Central London office lettings have stalled in the first quarter of the year despite strong demand as deals take longer to get over the line, new figures reveal.
Latest research from property consultancy Savills shows 1.7 million sq ft of space was taken up in the first three months of the year.
That is below the 2.1 million sq ft of a year earlier, and also less than the equivalent pre-Covid 2019 quarter. It is 26% down on the 10-year long term average.
The slump comes as firms are taking longer deciding on how much space they need and how best to attract staff to headquarters, even if only for part of the week as hybrid working is embraced. Savills also said there are a high number of deals in negotiations.
Andrew Wedderspoon, central London leasing director at Savills said: “Office demand in central London in 2023 is up, rents are rising for ‘best in class’ and total space currently under offer is roughly 2.9 million square feet, 4% ahead of the five-year average. Yet deals are taking longer to complete.”

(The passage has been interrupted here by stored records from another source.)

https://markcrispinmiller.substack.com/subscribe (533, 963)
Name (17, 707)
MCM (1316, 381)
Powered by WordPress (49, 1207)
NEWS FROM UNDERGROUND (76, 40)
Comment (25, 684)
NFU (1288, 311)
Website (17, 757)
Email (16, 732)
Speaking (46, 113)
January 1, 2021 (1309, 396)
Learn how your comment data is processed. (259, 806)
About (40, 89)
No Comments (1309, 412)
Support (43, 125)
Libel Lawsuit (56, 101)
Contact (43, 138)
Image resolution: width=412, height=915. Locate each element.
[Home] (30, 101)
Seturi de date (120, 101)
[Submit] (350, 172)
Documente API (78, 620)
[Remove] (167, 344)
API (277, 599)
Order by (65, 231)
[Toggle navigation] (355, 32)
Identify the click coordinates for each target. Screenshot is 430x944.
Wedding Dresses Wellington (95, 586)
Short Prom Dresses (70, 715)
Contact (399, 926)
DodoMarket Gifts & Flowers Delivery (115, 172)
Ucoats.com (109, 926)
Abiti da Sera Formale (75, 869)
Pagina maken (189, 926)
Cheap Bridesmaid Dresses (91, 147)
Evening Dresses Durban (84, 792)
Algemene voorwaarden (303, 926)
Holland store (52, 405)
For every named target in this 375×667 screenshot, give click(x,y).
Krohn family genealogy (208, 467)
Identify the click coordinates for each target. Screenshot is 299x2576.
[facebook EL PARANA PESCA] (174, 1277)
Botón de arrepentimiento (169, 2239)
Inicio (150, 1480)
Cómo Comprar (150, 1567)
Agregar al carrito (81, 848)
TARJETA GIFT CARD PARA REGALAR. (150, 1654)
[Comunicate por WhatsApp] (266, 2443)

Richard Townsend, partner at real estate consultancy Allsop, said: “The next wave of transactions is taking slightly longer, mainly as a result of occupiers undertaking more rigorous analysis of their occupational strategies and focusing on what they want out of their office space — usually, the best quality with the highest sustainability credentials.”
He added: “‘Good enough’ is now no longer good enough for the majority of occupiers when taking offices and as such they are more focused on what they require than ever before - this means searches and ultimately transactions are taking longer.”
Developers are seeing good demand for modern space, but landlords with older buildings could struggle to attract new tenants.
Deals announced in the first quarter included global investment management company Pimco pre-letting just over 106,000sq ft at Derwent London’s 25 Baker Street development.